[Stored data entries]
+---+
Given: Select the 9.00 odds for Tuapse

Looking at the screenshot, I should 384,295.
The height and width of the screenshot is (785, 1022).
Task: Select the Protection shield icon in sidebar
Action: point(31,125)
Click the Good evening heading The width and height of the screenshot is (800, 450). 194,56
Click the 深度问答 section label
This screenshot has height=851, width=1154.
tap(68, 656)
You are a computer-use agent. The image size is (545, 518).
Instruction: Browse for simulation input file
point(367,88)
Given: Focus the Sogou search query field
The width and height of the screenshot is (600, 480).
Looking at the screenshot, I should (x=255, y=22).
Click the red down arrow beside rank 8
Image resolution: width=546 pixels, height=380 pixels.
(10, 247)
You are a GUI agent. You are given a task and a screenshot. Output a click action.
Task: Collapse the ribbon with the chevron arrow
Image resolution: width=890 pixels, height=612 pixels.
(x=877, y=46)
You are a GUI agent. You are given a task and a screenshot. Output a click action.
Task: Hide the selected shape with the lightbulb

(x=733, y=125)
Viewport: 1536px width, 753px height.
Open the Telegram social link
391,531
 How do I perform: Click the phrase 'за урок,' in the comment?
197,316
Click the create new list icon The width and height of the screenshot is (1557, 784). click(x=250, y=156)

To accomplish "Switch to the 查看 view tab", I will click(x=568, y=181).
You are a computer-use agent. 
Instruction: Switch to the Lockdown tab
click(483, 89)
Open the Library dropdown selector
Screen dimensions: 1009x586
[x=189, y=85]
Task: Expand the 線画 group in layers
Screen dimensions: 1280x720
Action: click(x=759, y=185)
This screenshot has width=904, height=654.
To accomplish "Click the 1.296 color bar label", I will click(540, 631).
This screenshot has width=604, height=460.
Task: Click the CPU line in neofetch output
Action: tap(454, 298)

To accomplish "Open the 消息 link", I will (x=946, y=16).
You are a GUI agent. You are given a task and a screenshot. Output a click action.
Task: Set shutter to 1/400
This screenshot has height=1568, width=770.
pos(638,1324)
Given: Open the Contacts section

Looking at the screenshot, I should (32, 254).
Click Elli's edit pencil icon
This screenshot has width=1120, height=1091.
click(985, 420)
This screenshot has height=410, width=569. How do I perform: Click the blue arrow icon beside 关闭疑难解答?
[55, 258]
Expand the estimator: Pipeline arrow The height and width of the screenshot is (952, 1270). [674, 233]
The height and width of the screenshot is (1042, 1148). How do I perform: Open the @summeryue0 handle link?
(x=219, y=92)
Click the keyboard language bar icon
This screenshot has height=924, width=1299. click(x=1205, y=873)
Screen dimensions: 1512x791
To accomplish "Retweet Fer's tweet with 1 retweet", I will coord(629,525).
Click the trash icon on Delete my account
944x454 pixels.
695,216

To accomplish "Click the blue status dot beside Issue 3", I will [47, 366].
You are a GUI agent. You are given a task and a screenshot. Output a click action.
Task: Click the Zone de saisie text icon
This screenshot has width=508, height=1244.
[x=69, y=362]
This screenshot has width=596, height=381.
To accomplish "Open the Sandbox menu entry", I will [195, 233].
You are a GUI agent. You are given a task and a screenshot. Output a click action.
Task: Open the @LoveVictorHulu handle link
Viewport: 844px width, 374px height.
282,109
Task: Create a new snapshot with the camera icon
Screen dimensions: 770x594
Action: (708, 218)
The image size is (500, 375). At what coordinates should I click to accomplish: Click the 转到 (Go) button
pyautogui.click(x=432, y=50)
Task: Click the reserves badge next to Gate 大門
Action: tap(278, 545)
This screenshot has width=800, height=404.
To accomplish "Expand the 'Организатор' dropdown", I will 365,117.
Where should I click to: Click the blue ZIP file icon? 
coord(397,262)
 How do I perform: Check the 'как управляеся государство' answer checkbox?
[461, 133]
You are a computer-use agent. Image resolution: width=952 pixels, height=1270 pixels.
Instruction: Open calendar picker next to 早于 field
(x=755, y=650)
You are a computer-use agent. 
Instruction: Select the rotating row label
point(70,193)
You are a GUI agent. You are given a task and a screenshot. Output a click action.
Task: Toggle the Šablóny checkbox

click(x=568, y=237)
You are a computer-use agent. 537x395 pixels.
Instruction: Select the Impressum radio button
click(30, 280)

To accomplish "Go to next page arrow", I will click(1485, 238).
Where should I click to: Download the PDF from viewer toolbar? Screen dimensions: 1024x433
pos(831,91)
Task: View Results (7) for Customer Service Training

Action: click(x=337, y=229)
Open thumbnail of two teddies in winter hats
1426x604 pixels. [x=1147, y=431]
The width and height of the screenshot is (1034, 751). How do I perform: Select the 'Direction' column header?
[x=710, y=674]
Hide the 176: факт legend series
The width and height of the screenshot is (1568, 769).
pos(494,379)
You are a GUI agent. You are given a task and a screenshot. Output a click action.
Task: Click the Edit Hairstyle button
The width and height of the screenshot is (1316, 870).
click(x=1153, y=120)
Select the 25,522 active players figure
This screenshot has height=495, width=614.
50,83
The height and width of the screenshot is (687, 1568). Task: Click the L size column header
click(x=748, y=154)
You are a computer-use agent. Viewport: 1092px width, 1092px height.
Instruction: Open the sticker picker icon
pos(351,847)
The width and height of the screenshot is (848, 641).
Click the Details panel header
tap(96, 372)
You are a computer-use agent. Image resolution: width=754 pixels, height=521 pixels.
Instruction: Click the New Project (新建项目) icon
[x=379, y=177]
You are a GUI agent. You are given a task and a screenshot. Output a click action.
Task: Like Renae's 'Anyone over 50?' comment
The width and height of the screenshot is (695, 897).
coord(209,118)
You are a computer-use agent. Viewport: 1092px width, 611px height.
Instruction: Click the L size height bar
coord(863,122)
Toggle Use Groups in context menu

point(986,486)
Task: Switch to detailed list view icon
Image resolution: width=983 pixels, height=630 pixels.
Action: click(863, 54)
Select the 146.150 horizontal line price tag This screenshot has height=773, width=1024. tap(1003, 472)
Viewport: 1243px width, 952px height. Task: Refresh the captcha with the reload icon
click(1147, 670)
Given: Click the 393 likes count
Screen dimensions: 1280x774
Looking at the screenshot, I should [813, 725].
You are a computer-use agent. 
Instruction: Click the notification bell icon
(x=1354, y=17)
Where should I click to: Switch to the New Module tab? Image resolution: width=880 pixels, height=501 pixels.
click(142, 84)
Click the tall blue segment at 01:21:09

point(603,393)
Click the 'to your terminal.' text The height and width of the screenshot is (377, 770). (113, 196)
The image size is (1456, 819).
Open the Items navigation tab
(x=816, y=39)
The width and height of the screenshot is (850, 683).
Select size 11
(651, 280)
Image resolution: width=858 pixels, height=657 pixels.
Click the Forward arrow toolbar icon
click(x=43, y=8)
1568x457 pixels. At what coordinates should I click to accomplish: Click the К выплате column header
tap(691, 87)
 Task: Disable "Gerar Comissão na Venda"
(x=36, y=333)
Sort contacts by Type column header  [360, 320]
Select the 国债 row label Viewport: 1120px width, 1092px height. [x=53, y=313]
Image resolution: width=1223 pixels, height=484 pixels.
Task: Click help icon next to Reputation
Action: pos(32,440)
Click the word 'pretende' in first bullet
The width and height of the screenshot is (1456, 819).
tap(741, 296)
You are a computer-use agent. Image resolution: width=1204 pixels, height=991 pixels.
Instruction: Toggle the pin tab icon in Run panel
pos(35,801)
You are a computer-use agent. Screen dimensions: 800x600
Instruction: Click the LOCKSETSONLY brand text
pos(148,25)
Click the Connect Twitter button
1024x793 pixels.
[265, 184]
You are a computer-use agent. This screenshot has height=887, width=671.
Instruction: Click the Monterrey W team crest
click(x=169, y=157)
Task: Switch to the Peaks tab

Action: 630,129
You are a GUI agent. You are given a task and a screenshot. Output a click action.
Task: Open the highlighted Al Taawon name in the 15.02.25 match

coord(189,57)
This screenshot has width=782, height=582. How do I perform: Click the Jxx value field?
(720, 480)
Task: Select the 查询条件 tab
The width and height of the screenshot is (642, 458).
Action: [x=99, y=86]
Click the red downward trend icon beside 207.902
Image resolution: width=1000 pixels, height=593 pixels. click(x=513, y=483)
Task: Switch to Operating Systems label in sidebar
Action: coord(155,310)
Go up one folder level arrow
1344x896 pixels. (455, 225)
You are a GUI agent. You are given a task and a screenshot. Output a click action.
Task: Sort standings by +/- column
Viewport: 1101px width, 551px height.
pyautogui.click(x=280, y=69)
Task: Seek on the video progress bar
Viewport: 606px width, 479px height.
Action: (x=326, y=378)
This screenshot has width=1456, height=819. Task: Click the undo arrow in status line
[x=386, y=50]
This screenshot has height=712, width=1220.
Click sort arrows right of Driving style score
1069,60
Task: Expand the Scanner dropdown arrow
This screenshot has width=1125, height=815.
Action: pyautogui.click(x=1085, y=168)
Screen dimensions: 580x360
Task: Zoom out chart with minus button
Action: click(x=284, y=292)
+---+
Aim of the task = The lines to retype run from the start of the entries through the line containing "This screenshot has width=904, height=654."; reproduce them exactly and add nothing.

Solution to this task =
Given: Select the 9.00 odds for Tuapse

Looking at the screenshot, I should 384,295.
The height and width of the screenshot is (785, 1022).
Task: Select the Protection shield icon in sidebar
Action: point(31,125)
Click the Good evening heading The width and height of the screenshot is (800, 450). 194,56
Click the 深度问答 section label
This screenshot has height=851, width=1154.
tap(68, 656)
You are a computer-use agent. The image size is (545, 518).
Instruction: Browse for simulation input file
point(367,88)
Given: Focus the Sogou search query field
The width and height of the screenshot is (600, 480).
Looking at the screenshot, I should (x=255, y=22).
Click the red down arrow beside rank 8
Image resolution: width=546 pixels, height=380 pixels.
(10, 247)
You are a GUI agent. You are given a task and a screenshot. Output a click action.
Task: Collapse the ribbon with the chevron arrow
Image resolution: width=890 pixels, height=612 pixels.
(x=877, y=46)
You are a GUI agent. You are given a task and a screenshot. Output a click action.
Task: Hide the selected shape with the lightbulb

(x=733, y=125)
Viewport: 1536px width, 753px height.
Open the Telegram social link
391,531
 How do I perform: Click the phrase 'за урок,' in the comment?
197,316
Click the create new list icon The width and height of the screenshot is (1557, 784). click(x=250, y=156)

To accomplish "Switch to the 查看 view tab", I will click(x=568, y=181).
You are a computer-use agent. 
Instruction: Switch to the Lockdown tab
click(483, 89)
Open the Library dropdown selector
Screen dimensions: 1009x586
[x=189, y=85]
Task: Expand the 線画 group in layers
Screen dimensions: 1280x720
Action: click(x=759, y=185)
This screenshot has width=904, height=654.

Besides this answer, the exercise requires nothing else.